What is expected: The lines to copy are those with "computer" in them. Pull each one from the entries below.

Listed records:
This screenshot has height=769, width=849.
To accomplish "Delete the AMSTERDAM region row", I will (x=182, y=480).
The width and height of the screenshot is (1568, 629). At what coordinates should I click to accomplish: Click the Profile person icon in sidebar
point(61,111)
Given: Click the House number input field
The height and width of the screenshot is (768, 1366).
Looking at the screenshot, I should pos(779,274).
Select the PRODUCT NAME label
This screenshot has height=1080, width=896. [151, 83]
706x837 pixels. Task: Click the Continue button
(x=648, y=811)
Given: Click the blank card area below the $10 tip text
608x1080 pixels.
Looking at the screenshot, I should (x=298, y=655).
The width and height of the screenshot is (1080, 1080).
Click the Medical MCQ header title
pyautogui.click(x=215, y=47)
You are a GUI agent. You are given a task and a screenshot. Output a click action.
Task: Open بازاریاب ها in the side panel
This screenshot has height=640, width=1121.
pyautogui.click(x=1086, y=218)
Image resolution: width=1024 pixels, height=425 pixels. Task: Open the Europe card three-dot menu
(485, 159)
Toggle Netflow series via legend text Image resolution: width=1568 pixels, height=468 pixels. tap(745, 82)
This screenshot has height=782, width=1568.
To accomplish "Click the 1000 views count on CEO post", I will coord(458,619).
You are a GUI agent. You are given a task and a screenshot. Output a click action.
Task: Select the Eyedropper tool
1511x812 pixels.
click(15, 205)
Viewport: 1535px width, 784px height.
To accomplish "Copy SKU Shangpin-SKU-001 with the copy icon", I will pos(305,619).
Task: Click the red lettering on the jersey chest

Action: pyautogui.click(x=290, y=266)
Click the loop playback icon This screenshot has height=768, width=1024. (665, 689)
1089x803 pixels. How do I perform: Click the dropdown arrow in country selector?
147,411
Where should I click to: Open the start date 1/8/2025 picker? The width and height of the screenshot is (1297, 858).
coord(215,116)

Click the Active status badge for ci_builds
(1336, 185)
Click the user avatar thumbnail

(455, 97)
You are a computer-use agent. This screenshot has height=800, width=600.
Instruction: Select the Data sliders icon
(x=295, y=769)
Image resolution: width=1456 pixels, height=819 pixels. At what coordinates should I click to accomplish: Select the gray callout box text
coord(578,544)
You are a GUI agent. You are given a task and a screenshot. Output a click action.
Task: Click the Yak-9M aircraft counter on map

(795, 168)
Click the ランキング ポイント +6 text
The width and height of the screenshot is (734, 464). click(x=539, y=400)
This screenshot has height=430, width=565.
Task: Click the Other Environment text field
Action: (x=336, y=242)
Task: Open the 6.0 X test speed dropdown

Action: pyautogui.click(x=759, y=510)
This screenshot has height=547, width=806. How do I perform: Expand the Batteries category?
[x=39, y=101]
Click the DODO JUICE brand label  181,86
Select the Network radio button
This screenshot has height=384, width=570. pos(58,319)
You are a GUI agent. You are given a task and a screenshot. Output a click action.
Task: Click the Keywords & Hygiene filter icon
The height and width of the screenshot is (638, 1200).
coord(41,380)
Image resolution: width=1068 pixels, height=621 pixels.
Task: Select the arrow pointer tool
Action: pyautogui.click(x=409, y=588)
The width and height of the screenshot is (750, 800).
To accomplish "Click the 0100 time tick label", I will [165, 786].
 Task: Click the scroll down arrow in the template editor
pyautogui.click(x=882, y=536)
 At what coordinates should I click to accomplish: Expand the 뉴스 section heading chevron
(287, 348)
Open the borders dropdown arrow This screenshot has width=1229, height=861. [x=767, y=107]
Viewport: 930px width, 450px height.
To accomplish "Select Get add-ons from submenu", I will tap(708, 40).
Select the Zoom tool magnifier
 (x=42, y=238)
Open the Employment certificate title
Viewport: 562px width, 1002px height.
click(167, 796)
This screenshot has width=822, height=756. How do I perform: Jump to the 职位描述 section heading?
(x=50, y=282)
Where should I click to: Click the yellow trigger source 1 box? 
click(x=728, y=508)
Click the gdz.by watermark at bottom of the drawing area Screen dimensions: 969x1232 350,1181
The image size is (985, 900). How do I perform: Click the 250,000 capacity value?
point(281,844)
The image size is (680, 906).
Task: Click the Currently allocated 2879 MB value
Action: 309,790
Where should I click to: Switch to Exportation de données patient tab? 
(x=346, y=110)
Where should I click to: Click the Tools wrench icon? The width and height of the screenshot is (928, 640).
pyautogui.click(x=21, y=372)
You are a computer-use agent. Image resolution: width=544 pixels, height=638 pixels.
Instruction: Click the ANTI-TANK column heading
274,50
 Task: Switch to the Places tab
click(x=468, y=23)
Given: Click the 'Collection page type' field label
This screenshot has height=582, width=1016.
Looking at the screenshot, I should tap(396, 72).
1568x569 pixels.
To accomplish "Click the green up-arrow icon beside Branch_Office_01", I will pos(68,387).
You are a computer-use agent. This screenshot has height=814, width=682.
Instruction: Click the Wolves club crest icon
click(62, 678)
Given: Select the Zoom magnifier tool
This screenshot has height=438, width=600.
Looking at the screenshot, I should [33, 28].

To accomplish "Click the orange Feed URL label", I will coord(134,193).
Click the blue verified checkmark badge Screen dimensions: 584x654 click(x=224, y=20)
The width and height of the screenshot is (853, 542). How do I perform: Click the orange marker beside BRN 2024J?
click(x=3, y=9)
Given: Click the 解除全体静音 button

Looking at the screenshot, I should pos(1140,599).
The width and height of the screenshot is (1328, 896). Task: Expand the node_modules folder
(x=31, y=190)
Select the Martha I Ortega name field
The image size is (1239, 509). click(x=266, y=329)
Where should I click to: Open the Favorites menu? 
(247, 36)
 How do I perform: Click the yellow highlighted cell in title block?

Your response:
You are a computer-use agent. This screenshot has height=800, width=600.
You are a computer-use agent. Image resolution: width=544 pixels, height=638 pixels.
You are a computer-use agent. This screenshot has height=814, width=682.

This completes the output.